# BRONTEKST:
══════
Marie Rietberg vertelt, Onderduiker

op 1 augustus 2013

Tijdens de Japanse bezettingstijd hadden wij een onderduiker. Hij was een studievriend van oom Sjef, maar had de studie voor onderwijzer niet afgemaakt en ging naar de Marine. Hij werd er marconist. Bij de capitulatie wist hij zich schuil te houden voor de bezetter en hield hij de Nederlands-Indische regering in ballingschap op de hoogte van het gebeuren in Indië door berichten te seinen naar Australië en Colombo.Hij leefde van tjatoet (het verhandelen van goederen van Indo’s , die buiten de kampen verbleven.

Op een dag vroeg hij aan mijn moeder of zij parels te koop had, want er was vraag naar. Moeder liet hem een broche van parels zien. “Pas op, oom Bert,” zei ik, “Parels brengen tranen”.

“Ach, jij met je bijgeloof.Geef dat sieraad maar. Ik ben uiterlijk over 3 dagen terug, óf met het geld of met het sieraad, dat dan niet te verkopen is”.Aldus de woorden van oom Bert.
══════
# FRAGMENTEN UIT LIJST:
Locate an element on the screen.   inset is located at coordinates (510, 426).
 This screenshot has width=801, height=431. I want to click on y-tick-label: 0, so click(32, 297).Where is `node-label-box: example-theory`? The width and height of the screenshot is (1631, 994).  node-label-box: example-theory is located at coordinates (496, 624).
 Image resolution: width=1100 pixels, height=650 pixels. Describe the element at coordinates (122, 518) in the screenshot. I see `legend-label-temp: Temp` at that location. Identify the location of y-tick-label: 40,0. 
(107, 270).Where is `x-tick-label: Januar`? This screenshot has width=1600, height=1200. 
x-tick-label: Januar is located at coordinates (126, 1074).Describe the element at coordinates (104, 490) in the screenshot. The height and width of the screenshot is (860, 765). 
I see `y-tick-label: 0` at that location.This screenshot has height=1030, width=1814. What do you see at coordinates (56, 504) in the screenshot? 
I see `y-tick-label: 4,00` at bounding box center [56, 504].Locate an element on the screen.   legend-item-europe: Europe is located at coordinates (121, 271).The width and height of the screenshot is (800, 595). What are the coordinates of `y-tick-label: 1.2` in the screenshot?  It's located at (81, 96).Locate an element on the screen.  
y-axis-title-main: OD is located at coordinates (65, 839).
══════
# OPDRACHTEN:
A - Leg in één tot drie zinnen uit waarom oom Bert volgens de brontekst aan de moeder vroeg of zij parels te koop had.
B - Neem uit de brontekst letterlijk het stuk over van "Op een dag vroeg" tot en met "van oom Bert.".

# ANTWOORDEN PER NUMMER:
A - Hij vroeg naar parels omdat er vraag naar was. Hij leefde van tjatoet, het verhandelen van goederen van Indo's die buiten de kampen verbleven.

B -
Op een dag vroeg hij aan mijn moeder of zij parels te koop had, want er was vraag naar. Moeder liet hem een broche van parels zien. “Pas op, oom Bert,” zei ik, “Parels brengen tranen”.

“Ach, jij met je bijgeloof.Geef dat sieraad maar. Ik ben uiterlijk over 3 dagen terug, óf met het geld of met het sieraad, dat dan niet te verkopen is”.Aldus de woorden van oom Bert.